The Fundamentals of the SQL Server 2005 XML Datatype

Have you ever wanted flexibility in your SQL Server database without having to add additional tables? Do you store XML in your SQL Server 2000 database and yearn for an easier way to validate it against a XML Schema definition? If you're planning on upgrading to SQL Server 2005, you're in luck.

The world is moving to XML for many of its data storage needs, and SQL Sever 2005 has embraced XML in a big way. Alhough SQL Server 2000 always supported some form of XML, SQL Server 2005 ups the ante quite a bit. Microsoft has added the new XML datatype, along with a range of functions to manipulate it.

The topic of XML in SQL Server 2005 is complex enough to warrant five whitepapers. So, if you're a relational database developer, you're probably wondering how to begin piecing together the XML landscape in SQL Server 2005. Using the AdventureWorks sample database, which ships with the CTP version of SQL Server 2005, this article provides the fundamentals for working with the XML datatype and refers you to other XML resources for additional study (see the Further Reading section at the end).

The first stop is a primer on some basic XML concepts.
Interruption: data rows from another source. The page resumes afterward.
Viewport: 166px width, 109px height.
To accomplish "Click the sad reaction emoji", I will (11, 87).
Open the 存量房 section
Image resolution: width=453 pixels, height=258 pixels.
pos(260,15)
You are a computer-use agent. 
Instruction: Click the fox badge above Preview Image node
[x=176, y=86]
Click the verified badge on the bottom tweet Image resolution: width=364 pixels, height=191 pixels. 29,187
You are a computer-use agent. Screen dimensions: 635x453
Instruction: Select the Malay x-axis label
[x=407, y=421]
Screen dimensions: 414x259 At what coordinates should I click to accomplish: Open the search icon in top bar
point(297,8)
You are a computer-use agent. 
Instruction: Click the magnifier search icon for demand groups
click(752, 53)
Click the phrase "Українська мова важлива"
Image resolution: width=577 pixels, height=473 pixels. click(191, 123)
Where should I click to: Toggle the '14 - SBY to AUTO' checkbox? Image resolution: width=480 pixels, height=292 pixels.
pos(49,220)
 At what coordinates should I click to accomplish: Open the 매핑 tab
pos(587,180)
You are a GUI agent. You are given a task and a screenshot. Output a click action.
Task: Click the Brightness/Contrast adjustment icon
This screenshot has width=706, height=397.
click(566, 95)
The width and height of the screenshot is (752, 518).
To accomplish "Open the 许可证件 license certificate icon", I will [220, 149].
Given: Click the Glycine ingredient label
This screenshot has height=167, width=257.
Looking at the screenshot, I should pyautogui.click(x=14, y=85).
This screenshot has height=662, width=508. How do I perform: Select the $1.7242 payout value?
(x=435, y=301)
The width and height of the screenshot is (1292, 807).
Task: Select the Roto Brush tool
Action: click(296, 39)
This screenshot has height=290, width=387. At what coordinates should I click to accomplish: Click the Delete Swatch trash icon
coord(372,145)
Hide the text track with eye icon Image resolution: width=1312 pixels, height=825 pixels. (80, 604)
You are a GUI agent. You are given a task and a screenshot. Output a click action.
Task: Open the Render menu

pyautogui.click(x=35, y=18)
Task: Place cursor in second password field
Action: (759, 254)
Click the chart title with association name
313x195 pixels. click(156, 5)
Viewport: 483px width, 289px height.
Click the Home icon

XML Primer, XSD, and XML Namespaces

A complete introduction to XML is beyond the scope of this article. Besides, if you've modified any of the various standard configuration files that accompany .NET products, you're probably already familiar with XML's hierarchical, HTML-like look. The following is a typical XML document:

<ns0:root xmlns:ns0="http://schemas.microsoft.com/sqlserver/2004/
    07/adventure-works/ProductModelManuInstructionsModified">
  <ns0:Location LocationID="100" SetupHours="10.4"
       MachineHours="10.4" LaborHours="10.4" LotSize="10.4" />
</ns0:root>

XML namespaces and XML Schema Definition (XSD) are XML concepts with which you may be unfamiliar, however. A namespace is simply a set of related names that must be unique across a particular context, and it is used to identify things within that context. A good namespace analogy is the names of your family members. Everyone in your family has a unique name, eliminating the confusion of identifying a particular member. A common use for a namespace is to create a unique identifier for a class in an object-oriented programming language.

A XML namespace is a namespace for a particular XSD. To understand the importance of a namespace to a Schema definition, you must understand XSD and be familiar with some XML terminology. XML documents contain two essential pieces of information: elements and attributes. In the XML document example above, "Location" is an element and "LocationID" is an attribute. The basic difference is that elements can contain attributes and other elements, whereas attributes simply are pieces of additional information attached to an element.

In the SQL programming languages, a table definition describes the structure of data in a database. Likewise, XSD describes the structure of a particular XML document. The XSD for the XML document shown above appears below:

<xsd:schema xmlns:xsd="http://www.w3.org/2001/XMLSchema"
  targetNamespace="http://schemas.microsoft.com/sqlserver/
                   2004/07/adventure-works/
                   ProductModelManuInstructionsModified"
            elementFormDefault="qualified">
  <xsd:element name="root">
    <xsd:complexType mixed="true">
      <xsd:complexContent mixed="true">
        <xsd:restriction base="xsd:anyType">
          <xsd:sequence>
            <xsd:element name="Location" maxOccurs="unbounded">
              <xsd:complexType mixed="true">
                <xsd:complexContent mixed="true">
                  <xsd:restriction base="xsd:anyType">
                    <xsd:attribute name="LocationID"
                                   type="xsd:integer"
                                   use="required" />
                    <xsd:attribute name="SetupHours"
                                   type="xsd:decimal" />
                    <xsd:attribute name="MachineHours"
                                   type="xsd:decimal" />
                    <xsd:attribute name="LaborHours"
                                   type="xsd:decimal" />
                    <xsd:attribute name="LotSize"
                                   type="xsd:decimal" />
                  </xsd:restriction>
                </xsd:complexContent>
              </xsd:complexType>
            </xsd:element>
          </xsd:sequence>
        </xsd:restriction>
      </xsd:complexContent>
    </xsd:complexType>
  </xsd:element>
</xsd:schema>

In the example above, "Location" is explicitly defined as an element and "LocationID" is defined as an attribute on the element Location. Like a table definition, elements and attributes in an XSD have type information.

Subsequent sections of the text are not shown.